We report a chromospheric jet lasting for more than 1 hr observed by Hinode Solar Optical Telescope in unprecedented detail .
The ejection occurred in three episodes separated by 12–14 min , with the amount and velocity of material decreasing with time .
The upward velocities range from 438 to 33 \mathrm { km } \mathrm { s } ^ { -1 } , while the downward velocities of the material falling back have smaller values ( mean : -56 \mathrm { km } \mathrm { s } ^ { -1 } ) and a narrower distribution ( standard deviation : 14 \mathrm { km } \mathrm { s } ^ { -1 } ) .
The average acceleration inferred from parabolic space-time tracks is 141 \mathrm { m } { s ^ { -2 } } , a fraction of the solar gravitational acceleration .
The jet consists of fine threads ( 0 \farcs 5 – 2 \arcsec wide ) , which exhibit coherent , oscillatory transverse motions perpendicular to the jet axis and about a common equilibrium position .

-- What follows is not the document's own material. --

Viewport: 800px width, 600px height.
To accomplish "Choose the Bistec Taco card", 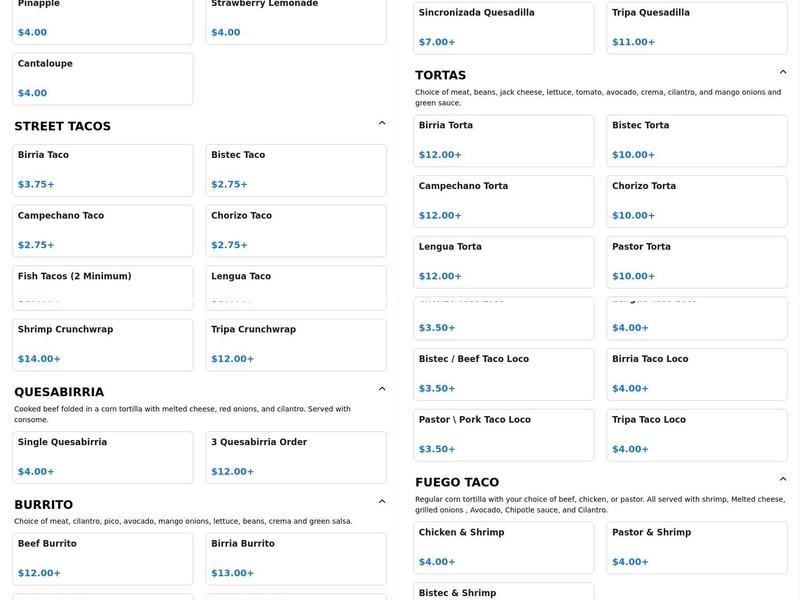I will [295, 170].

These motions propagate upward along the jet , with the maximum phase speed of 744 \pm 11 \mathrm { km } \mathrm { s } ^ { -1 } at the leading front of the jet .
The transverse oscillation velocities range from 151 to 26 \mathrm { km } \mathrm { s } ^ { -1 } , amplitudes from 6.0 to 1.9 \mathrm { Mm } , and periods from 250 to 536 \mathrm { s } .
The oscillations slow down with time and cease when the material starts to fall back .
The falling material travels along almost straight lines in the original direction of ascent , showing no transverse motions .
These observations are consistent with the scenario that the jet involves untwisting helical threads , which rotate about the axis of a single large cylinder and shed magnetic helicity into the upper atmosphere .